Simon Armitage: Poets can fight climate crisis by making us spellbound by nature

A man, wearing a blue jacket over a blue and white patterned shirt, looks at the camera
Simon Armitage pledged to dedicate his writing to environmental issues when he was appointed poet laureate in 2019. Photograph: Christopher Thomond/The Guardian

Poets can help fight climate breakdown by making us “spellbound, full of wonder and beguiled” by nature, the poet laureate has said.

Simon Armitage, who pledged to dedicate his writing and thinking to environmental issues when he was appointed poet laureate in 2019, has written a new book of poems called Blossomise, which he hopes will remind readers of the beauty of nature.

Asked at the Hay festival in Powys about the role of poets in communicating the threat of climate breakdown, he said: “We do what we can. My feeling about this book is it’s slightly different from my other work in that there’s a lot of praise and wonder in it.

“I think if we are spellbound and full of wonder and beguiled by nature we’re just less likely to want to destroy it, we’ll carry on wanting to preserve it. That’s my approach.

“I wanted to celebrate and to recognise blossom as an incredibly joyful thing but I also wanted to write about the way the weather is upside down and the climate and the environment are in peril, and that blossom, just the fact it’s coming at the wrong time of year or twice of year, is a gesture and a symbol and an indication of some of those problems.”

He said he started writing verse because of Ted Hughes, who was originally seen as a nature poet but is now often understood as an environmental poet, and he had been inspired by the way “the main thing he did was to create wonder in those poems”.

“You can’t be a nature writer these days without getting into those issues, you’d be in denial, you’d just be a cultural watercolourist if you weren’t prepared to take those issues on,” Armitage said.

He was invited to write the book by the National Trust to celebrate blossom artistically, echoing the cherry blossom festivals in Japan, and suggested it had done “incredibly well” because it offers a “sense of hope in a pretty bleak time”.
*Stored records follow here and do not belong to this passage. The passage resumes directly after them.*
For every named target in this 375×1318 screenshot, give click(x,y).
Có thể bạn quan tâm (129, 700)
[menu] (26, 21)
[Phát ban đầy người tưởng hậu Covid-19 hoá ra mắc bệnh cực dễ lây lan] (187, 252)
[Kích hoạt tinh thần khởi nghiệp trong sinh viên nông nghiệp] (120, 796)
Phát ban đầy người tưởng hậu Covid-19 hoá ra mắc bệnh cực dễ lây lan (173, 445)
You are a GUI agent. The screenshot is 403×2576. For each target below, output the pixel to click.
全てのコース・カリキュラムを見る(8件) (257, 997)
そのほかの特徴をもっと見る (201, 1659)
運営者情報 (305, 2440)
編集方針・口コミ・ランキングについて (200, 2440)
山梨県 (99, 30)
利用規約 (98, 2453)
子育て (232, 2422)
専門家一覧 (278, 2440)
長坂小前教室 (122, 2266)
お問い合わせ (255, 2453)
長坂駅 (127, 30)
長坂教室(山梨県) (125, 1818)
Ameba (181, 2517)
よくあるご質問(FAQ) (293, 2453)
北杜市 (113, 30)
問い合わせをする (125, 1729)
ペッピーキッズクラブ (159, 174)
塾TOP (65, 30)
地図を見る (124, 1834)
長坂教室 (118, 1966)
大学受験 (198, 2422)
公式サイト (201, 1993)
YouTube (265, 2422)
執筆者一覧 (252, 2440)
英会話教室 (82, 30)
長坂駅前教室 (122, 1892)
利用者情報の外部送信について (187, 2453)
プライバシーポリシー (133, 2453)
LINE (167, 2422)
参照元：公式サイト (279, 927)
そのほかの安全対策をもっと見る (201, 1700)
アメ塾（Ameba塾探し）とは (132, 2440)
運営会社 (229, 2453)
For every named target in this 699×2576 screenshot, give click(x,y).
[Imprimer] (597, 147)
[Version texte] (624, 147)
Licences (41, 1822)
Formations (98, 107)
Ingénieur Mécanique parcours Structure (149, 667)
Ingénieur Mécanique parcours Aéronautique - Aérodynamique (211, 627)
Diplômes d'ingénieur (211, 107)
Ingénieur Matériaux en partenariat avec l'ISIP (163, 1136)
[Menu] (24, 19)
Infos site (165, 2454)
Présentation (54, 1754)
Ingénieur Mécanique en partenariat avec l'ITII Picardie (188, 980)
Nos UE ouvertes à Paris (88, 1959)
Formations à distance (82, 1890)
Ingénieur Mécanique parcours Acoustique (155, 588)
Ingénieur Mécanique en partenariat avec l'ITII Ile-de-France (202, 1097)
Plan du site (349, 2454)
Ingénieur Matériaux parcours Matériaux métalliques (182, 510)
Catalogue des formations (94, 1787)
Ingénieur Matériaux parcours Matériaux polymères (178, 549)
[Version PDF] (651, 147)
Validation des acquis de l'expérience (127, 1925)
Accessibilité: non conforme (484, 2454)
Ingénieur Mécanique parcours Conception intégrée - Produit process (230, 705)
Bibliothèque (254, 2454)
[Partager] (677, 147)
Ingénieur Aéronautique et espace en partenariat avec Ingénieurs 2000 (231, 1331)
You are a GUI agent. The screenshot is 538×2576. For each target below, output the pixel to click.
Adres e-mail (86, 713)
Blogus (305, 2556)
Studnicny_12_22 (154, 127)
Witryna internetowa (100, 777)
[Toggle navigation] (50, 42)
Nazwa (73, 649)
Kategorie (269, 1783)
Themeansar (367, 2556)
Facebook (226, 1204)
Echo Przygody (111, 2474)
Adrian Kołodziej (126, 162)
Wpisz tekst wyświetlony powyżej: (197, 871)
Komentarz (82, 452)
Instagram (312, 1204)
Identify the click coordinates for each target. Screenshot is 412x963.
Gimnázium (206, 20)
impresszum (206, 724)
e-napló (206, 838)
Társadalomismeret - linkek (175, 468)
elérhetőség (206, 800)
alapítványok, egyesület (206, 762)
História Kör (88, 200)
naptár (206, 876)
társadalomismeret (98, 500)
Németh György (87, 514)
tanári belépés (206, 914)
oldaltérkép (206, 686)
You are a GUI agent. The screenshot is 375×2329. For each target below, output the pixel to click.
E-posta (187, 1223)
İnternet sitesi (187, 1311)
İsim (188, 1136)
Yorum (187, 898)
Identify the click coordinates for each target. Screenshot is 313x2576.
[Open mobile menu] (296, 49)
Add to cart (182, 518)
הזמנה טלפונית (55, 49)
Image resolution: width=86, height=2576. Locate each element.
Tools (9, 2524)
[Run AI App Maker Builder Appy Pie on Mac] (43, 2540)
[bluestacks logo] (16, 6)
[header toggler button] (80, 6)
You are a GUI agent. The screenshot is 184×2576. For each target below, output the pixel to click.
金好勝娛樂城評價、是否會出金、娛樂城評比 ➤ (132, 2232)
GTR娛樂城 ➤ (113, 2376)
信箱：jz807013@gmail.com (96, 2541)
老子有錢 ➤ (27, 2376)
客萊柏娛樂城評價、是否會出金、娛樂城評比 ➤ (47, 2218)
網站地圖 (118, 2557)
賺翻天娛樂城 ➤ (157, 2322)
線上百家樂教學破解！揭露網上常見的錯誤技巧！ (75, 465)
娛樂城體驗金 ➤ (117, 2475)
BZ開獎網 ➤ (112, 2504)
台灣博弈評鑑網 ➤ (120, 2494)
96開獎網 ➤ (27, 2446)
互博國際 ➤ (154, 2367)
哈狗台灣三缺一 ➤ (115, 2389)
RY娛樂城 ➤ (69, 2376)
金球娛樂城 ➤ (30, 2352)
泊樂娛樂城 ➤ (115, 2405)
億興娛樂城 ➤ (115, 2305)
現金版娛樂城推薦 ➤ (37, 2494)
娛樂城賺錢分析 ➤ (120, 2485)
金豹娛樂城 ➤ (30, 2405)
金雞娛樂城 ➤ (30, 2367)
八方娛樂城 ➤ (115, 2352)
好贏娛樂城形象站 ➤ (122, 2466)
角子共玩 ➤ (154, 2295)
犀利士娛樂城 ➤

The National Trust also provided statistics on the decline of orchards to inform his work. “We’re not just talking about beautiful places to wander through in floaty white blouses, we’re talking about habitats for fertilisation, pollination, all the necessary ecosystems that rely on blossom and pollen happening,” he said.

Armitage was also influenced by the changing seasonal weather and repullulation patterns where he lives, with blossom arriving in early February only to be wiped out by windstorms and snow in April. “Anyone who spends time outside or even just looks outside the winter will notice things happen outside those regular patterns,” he said.

For the book, he travelled around the country looking at blossom trees, including National Trust sites. “A lot of the planting they’re doing, which interested me is in urban areas, not just formal parks and gardens, but precincts and estates – trying to bring nature more into people’s lives,” Armitage said.

The book features juxtapositions of blossoms with concrete buildings, in its text and illustrations. One poem named “plum tree among the skyscrapers” describes a “potting compost of burger boxes”, which is “staging a one tree show with high vis blossoms and lip gloss petals” and “outshining the smoke sculptures and blubbering fountains”.

Describing another poem as “trippy”, he observed that blossoms are very “psychedelic and hallucinogenic”.

He said he tried to write poems “without falling into romanticism and sentimentality”. “Poets have been drawing on nature ever since poetry first spoke its first utterance so there’s a pressure to find new language, new metaphor without straying too far from the topic,” Armitage said. “That was the challenge, to write in a contemporary way, in a contemporary world.”